====== TEXTAUSZUG ======
Bleiben wir beim Thema Perspektiven: Sie überlassen ihren Studenten gerne Hilfsmittel wie eine am Kopf befestigte Spiegelapparatur. Was passiert dabei und was bewirken diese?

Seit 12, 13 Jahren verwende ich Kunstobjekte und Praktiken, die ich Wahrnehmungsorthopädie genannt habe. Sie sollen - und das ist ja die Aufgabe von Kunst - die Menschen zum Nachdenken bringen. Über sich selbst, über alltägliche Routinen. Man trägt sie als Spiegelapparatur entweder auf dem Kopf oder hält sie in der Hand. Das Experiment erzeugt einen Sog oder Flow-Effekt. Die Nutzer schalten die gewohnte Kontrolle aus, die sie zu glauben haben. Was sie damit lernen, ist das Scheitern, die permanente Verunsicherung. Das wiederum ist die elementare Voraussetzung für das Lernen. Damit rekonstruiere ich elementare kindliche Zugänge. Erst über die Irritation kommen die Erwachsenen dahin, sich mit Themen und Fragen so intensiv zu beschäftigen wie Kinder, sich darin zu verwickeln und die Lösung selbst herauszufinden. In den sprachlichen Kommentaren, die ich bei den Experimenten analysiere, stecken häufig zehn bis zwölf unterschiedliche Bildungsbereiche. Und das wird dann auch viel konkreter verstanden als ein Seminar, in dem wir lediglich theoretische Texte dazu diskutieren.

Was empfinden Ihre Studenten oder gestandene ErzieherInnen bei derartigen Experimenten?

Meistens finden sie das toll. Vor allem technisch-physikalische Versuche macht die Mehrheit sehr gerne. Das erlebe ich zum Beispiel beim Versuch, eine 15 Meter lange, elastische Murmelbahn im Raum so einzustellen und anzuordnen, dass die Murmel von oben nach unten rollt. Aber natürlich gibt es auch andere Reaktionen: Manchmal haben einige der überwiegend weiblichen Teilnehmer Berührungsängste und sind unsicher, wenn ich beispielsweise die Knochenwerkstatt anbiete. Aber wenn man die Themen gut einführt, reißt jemand aus der Gruppe sie dann mit. Es ist einfach notwendig, Themen auch theoretisch, biografisch und praktisch zu bearbeiten und Versuche selbst zu machen, bevor man sie mit den Kindern unternimmt. Das verbessert das tiefe Verstehen der kindlichen Neugier, ihrer Begeisterung, die mit Blick auf die eigene Lernbiografie hier wiederentdeckt und reflektiert wird.

Welche Unterschiede beobachten Sie bei den Geschlechtern? Wie verhalten sich Frauen, wie Männer?
======
* [AUFGABE]
Wie lang ist laut dem Textauszug die elastische Murmelbahn, die im Raum eingestellt und angeordnet werden soll? Die Datensätze spielen dabei keine Rolle.
====== VORLIEGENDE DATEN ======
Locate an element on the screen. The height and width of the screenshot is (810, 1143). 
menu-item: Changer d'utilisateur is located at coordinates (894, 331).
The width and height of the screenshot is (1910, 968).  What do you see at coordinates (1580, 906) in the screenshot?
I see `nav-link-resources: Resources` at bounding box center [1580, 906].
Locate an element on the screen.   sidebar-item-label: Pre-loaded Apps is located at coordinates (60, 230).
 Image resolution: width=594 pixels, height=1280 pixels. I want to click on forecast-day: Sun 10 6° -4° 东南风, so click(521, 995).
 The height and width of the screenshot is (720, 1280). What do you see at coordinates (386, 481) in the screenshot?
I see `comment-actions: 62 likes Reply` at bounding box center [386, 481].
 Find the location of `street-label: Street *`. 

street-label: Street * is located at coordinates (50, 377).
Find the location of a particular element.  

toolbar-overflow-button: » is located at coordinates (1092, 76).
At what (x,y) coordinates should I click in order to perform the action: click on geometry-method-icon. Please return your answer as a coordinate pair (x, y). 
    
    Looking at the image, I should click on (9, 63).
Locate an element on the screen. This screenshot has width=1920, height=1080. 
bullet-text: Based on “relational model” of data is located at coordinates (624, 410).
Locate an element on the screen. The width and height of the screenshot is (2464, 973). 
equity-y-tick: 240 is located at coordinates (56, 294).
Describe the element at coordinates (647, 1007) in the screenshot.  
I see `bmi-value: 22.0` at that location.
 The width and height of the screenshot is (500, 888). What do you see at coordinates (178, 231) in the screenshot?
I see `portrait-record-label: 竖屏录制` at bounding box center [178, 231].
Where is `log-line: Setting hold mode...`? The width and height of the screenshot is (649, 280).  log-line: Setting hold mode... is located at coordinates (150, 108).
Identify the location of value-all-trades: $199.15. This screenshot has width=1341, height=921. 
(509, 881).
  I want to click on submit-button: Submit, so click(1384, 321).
======
* [DEINE LÖSUNG]
15 Meter.